Quoted passage:
## Begin

ComfyUI icon indicating copy to clipboard operation
ComfyUI copied to clipboard

Support FP8

Open sf467 opened this issue 2 years ago • 14 comments

Recently, someone has implemented fp8, which greatly reduces the memory usage,It is important for AIGC So I request to add support for fp8 in comfyui like https://github.com/AUTOMATIC1111/stable-diffusion-webui/pull/14031

Thank you very much

sf467 avatar Dec 03 '23 13:12 sf467

https://github.com/comfyanonymous/ComfyUI/commit/31b0f6f3d8034371e95024d6bba5c193db79bd9d

Pytorch has two different fp8 formats implemented so I implemented support for both.

You can launch ComfyUI with this, one is to set the CLIP/text encoder in fp8 and one is for the UNET. --fp8_e4m3fn-text-enc --fp8_e4m3fn-unet

Or you can use this for the other fp8 format but the previous one seems to give better results. --fp8_e5m2-text-enc --fp8_e5m2-unet

comfyanonymous avatar Dec 04 '23 16:12 comfyanonymous

Do we have to update torch manually or something ? Because I just updated ComfyUI and all my custom nodes and get this error at model loading : "module 'torch' has no attribute 'float8_e4m3fn'"

Mikerhinos avatar Dec 04 '23 18:12 Mikerhinos

Any workaround for 16xx? Got a black output.

Hansynily avatar Dec 04 '23 18:12 Hansynily

To update torch on the standalone use: update/update_comfyui_and_python_dependencies.bat

If that doesn't work you can grab the latest version of the standalone. It hasn't been updated for the fp8 stuff yet so you'll have to: update/update_comfyui.bat

If you are not using the standalone I recommend doing a: pip install --upgrade torch torchvision torchaudio -r requirements.txt

For the 16xx it's probably not worth it, last time I checked fp16 was 3x slower than fp32 so I assume it will be similar for fp8.

comfyanonymous avatar Dec 04 '23 18:12 comfyanonymous

Should we download all the fp8 checkpoints ? Or it just work ?

x4080 avatar Dec 05 '23 03:12 x4080

On the A1111 side, the fp8 implementation step seems to be that it is first converted to fp8 to be stored in the video memory, and then converted to fp16 for inference calculations. This works on all models, no additional download of fp8 checkpoints is required

sf467 avatar Dec 05 '23 03:12 sf467

You don't need fp8 checkpoints it will auto convert checkpoint weights to fp8 when it's loading them.

## End

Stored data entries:
## Begin

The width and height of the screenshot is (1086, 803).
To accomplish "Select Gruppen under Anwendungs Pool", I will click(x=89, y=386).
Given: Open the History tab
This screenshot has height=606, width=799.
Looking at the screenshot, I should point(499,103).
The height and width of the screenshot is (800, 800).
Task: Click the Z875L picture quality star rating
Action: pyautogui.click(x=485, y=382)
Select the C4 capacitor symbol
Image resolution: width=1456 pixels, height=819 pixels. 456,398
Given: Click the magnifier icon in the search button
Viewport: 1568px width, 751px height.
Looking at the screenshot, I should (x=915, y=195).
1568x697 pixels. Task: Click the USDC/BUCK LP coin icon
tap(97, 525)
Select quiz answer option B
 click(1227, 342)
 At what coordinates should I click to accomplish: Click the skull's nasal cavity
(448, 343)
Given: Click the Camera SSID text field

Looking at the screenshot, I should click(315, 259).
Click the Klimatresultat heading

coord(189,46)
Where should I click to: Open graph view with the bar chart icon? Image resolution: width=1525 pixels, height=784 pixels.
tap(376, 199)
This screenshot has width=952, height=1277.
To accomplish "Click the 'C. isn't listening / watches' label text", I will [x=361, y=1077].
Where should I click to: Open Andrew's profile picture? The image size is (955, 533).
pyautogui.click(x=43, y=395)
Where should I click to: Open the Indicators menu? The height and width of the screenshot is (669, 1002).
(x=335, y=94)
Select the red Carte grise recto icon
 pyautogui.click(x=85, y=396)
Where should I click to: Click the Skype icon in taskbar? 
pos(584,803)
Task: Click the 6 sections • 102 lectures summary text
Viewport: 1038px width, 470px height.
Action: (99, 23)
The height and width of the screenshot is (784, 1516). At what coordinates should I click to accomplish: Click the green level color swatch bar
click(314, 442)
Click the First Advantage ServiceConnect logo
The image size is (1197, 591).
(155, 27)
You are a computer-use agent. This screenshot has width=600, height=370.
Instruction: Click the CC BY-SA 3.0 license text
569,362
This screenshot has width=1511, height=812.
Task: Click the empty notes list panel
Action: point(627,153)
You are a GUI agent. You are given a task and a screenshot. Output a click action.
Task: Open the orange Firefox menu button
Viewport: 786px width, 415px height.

## End

What to do:
1. Transcribe the stretch of the FP8 support thread from "Hansynily avatar Dec" through "similar for fp8.".
2. Go on with the FP8 support thread from its last line.

Solved tasks:
1.
Hansynily avatar Dec 04 '23 18:12 Hansynily

To update torch on the standalone use: update/update_comfyui_and_python_dependencies.bat

If that doesn't work you can grab the latest version of the standalone. It hasn't been updated for the fp8 stuff yet so you'll have to: update/update_comfyui.bat

If you are not using the standalone I recommend doing a: pip install --upgrade torch torchvision torchaudio -r requirements.txt

For the 16xx it's probably not worth it, last time I checked fp16 was 3x slower than fp32 so I assume it will be similar for fp8.

2.
comfyanonymous avatar Dec 05 '23 04:12 comfyanonymous

Thanks all for the clarification

x4080 avatar Dec 05 '23 20:12 x4080

Hi, i'm on apple silicon and I tried with --fp8_e4m3fn-text-enc --fp8_e4m3fn-unet after pip install --upgrade torch torchvision torchaudio -r requirements.txt it gives this error :

Error occurred when executing CLIPTextEncode:

mixed dtype (CPU): expect parameter to have scalar type of Float
...

Is fp8 not work on mac yet ?

x4080 avatar Dec 05 '23 20:12 x4080

I have found that FP8 does not support LCM for some reason

LuLmaster69 avatar Dec 09 '23 10:12 LuLmaster69

I have found that FP8 does not support LCM for some reason

After turning on fp8, lora needs a higher weight.

sf467 avatar Dec 11 '23 04:12 sf467

Anybody getting this error: RuntimeError: "addmm_cuda" not implemented for 'Float8_e4m3fn'

I'm using ComfyUI with the Krita plug-in. I'm not sure if that has any relation to this problem I experience when applying 100% denoise on a certain part of the image when inpainting.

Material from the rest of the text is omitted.